山代先生 国語はあらゆる教科の基礎になっているものですから、非常に大事な科目です。そのことを教科側も自覚していますので、生徒が「読む」「聞く」「話す」「書く」の4つの力を付けられるように、教師としてさまざまな取り組みをしていきたいと思っています。

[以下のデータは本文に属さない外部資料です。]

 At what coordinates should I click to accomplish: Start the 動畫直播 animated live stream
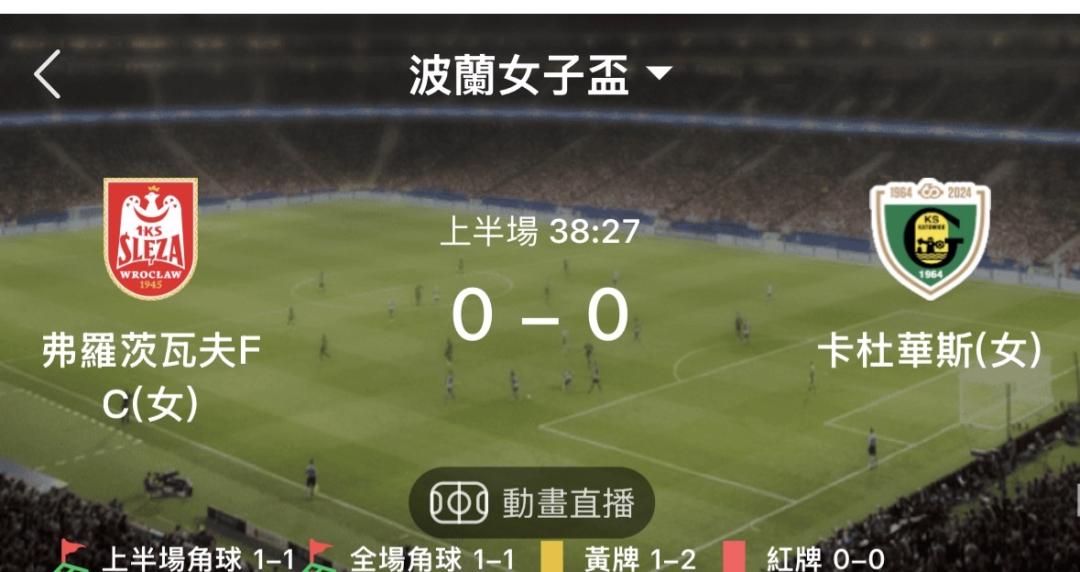(x=532, y=503)
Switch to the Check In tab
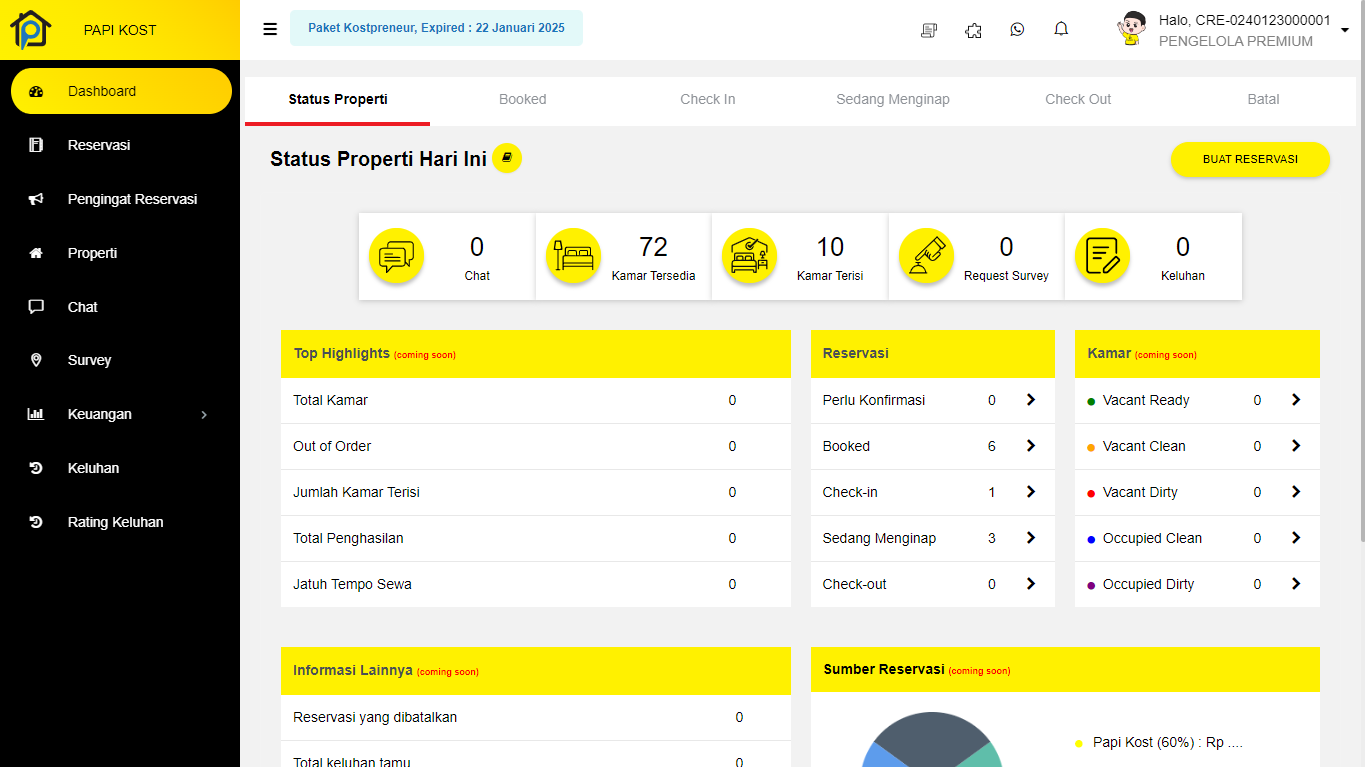The height and width of the screenshot is (767, 1365). click(707, 99)
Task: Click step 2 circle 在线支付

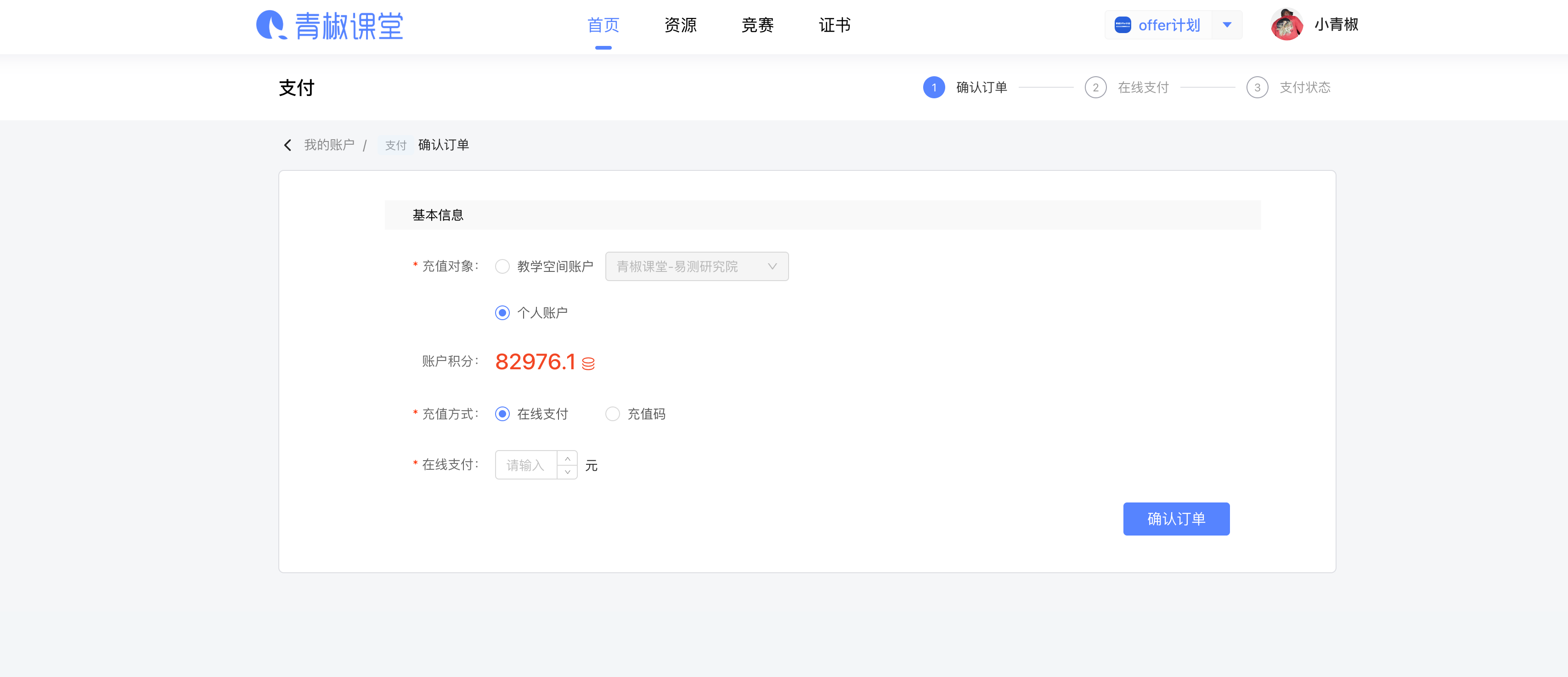Action: (1095, 87)
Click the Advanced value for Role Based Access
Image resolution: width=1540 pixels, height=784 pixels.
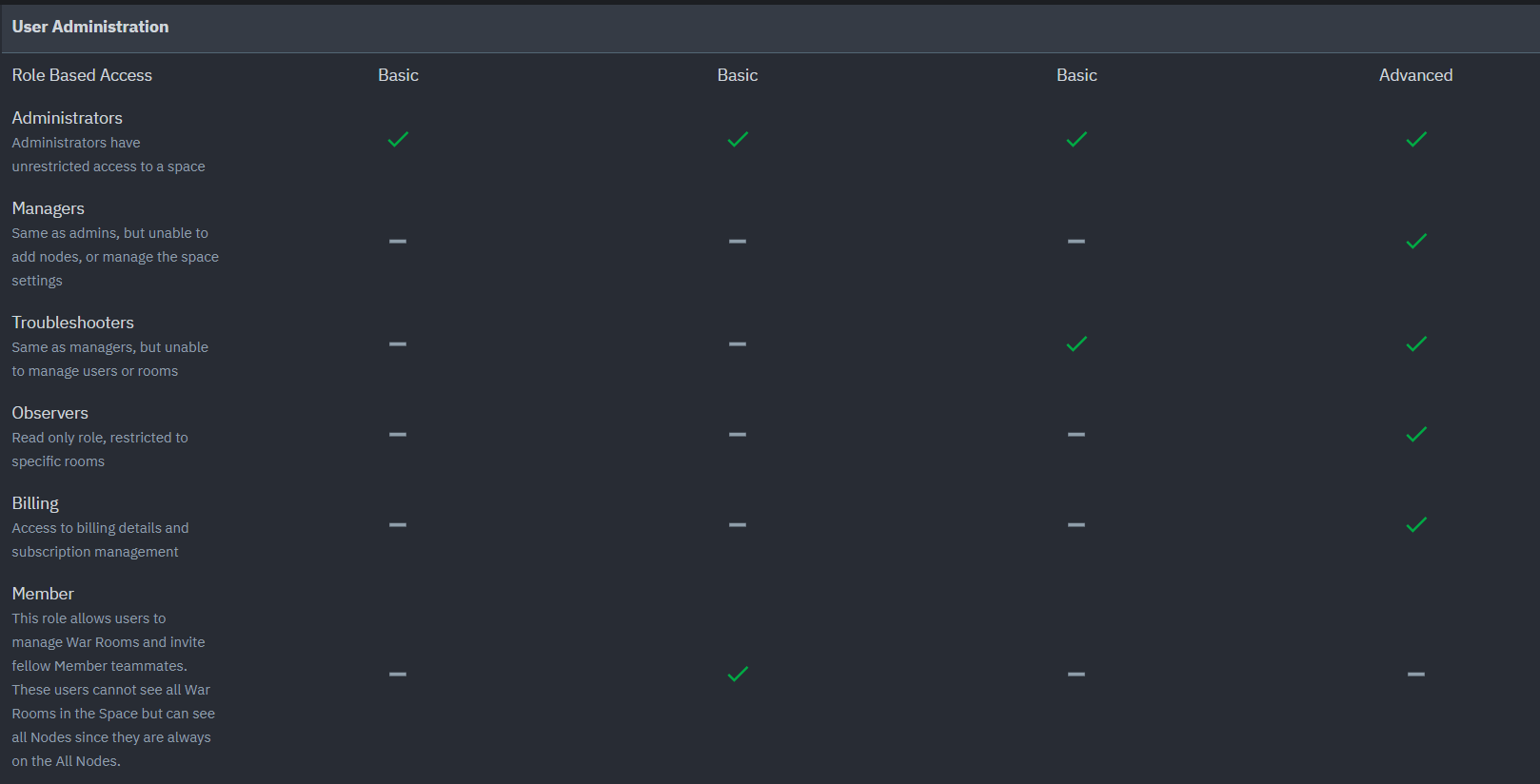[x=1415, y=75]
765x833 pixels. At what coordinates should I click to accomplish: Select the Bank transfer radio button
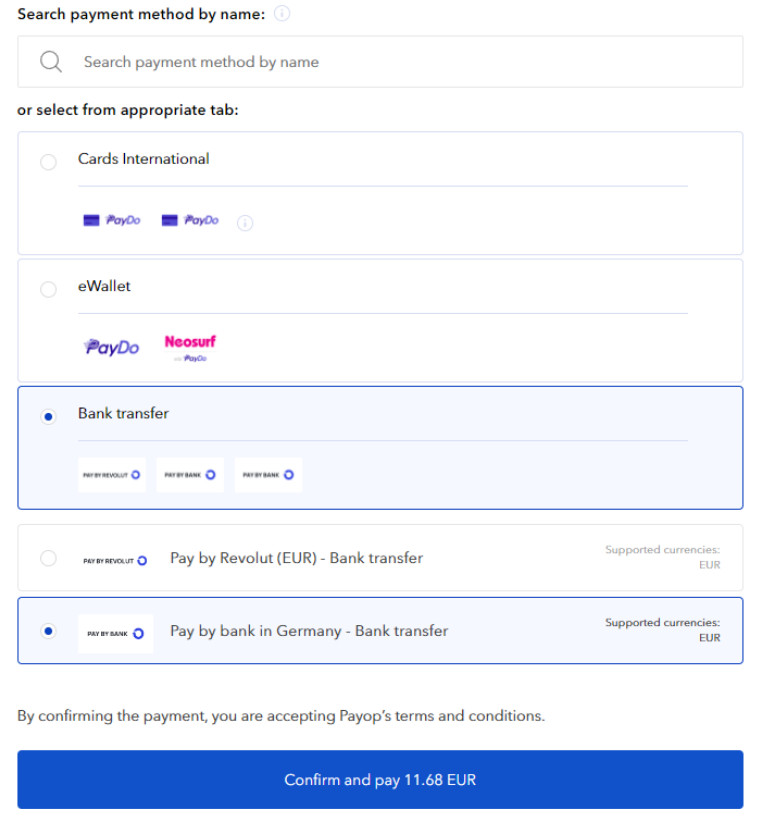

これはまだ取り組んでいないのですが、いずれ国語の時間で生徒に動画を作らせたいですね。YouTubeを含め映像作品は受け身の媒体ですが、逆に作る側になり能動的な取り組みにしていく。生徒にテーマや台本決めさせて、例えば人に喜んでもらうにはどういう内容にしたらいいのかなどを考えさせて、動画を作らせてみる授業は、最終的に国語につながるなと。それも主体的で今の時代に合っているなら、生徒も喜んで取り組んでくれるのではないかと思っています。

湘南白百合学園中学校 校舎からの景色

湘南白百合学園中学校 校舎からの景色

インタビュー3/3

湘南白百合学園中学校
湘南白百合学園中学校1936(昭和11)年、フランスのシャルトル聖パウロ修道女会が創設した幼稚園を前身に、カトリックの精神に基づいた女子教育を行っています。全国7校の姉妹校とともに、「従順」「勤勉」「愛徳」を校訓に、神と人の前に誠実で、社会に奉仕できる女性の育成をめざしています。湘南の高台に立つキャンパスは、江の島や相模湾が一望できる自然あふれる環境で、校地内にはリスの姿も見られるほど。併設大学がありますが、東京大学をはじめとした国公立大学や難関私大、医学部への進学実績は堅調です。
6年間を通して宗教の授業を実施しており、キリスト教の普遍的価値観に触れながら、世界で関わる他者を尊重する姿勢や、自らの資質を活かして社会に奉仕する心を育てています。英語教育のレベルが高く、中学1年から少人数クラス、中学2年からは習熟度別少人数クラス制を実施。Eラーニングも取り入れ、個別最適な英語の学びを提供しています。また英語に堪能な生徒を対象とした極少人数のEクラスでは、海外のテキストを使用したハイレベルな授業を中学1年時より行っています。数学も中学1年から少人数クラス、中学3年からは習熟度別少人数クラスを開設。きめ細かな添削課題などで基礎学力を確かなものにするとともに、探究の授業を中心に、発言の機会や深く考える場面が数多くあります。探究の授業では、中学1年から高校2年まで、テーマと形態を学年ごとに発展・展開させながら教科の枠を超えて学びます。
近年は、新たな教育を見据えて学校の施設もリニューアルしています。創立75周年を記念して作られた、1200人収容の「白百合ホール」をはじめ、2020年には紙の書籍とICT機器を集約した「メディアネットラボ」が、2022年には有志の生徒がリノベーションを手がけたカフェテリア「リリースペース」が完成。全面人工芝に改修したグラウンドは、体育の授業はもちろん、運動部の生徒たちが活用しています。「リリースペース」を生徒が作り上げるなど、生徒主体の活動が活発化しています。フィリピンの姉妹校とグローバルな取り組みを行っている「PVO」や、SDGsを推進している「SEE」は生徒が立ち上げた有志団体。学年や部活の枠を超え、生徒主体の様々なチャレンジの場があります。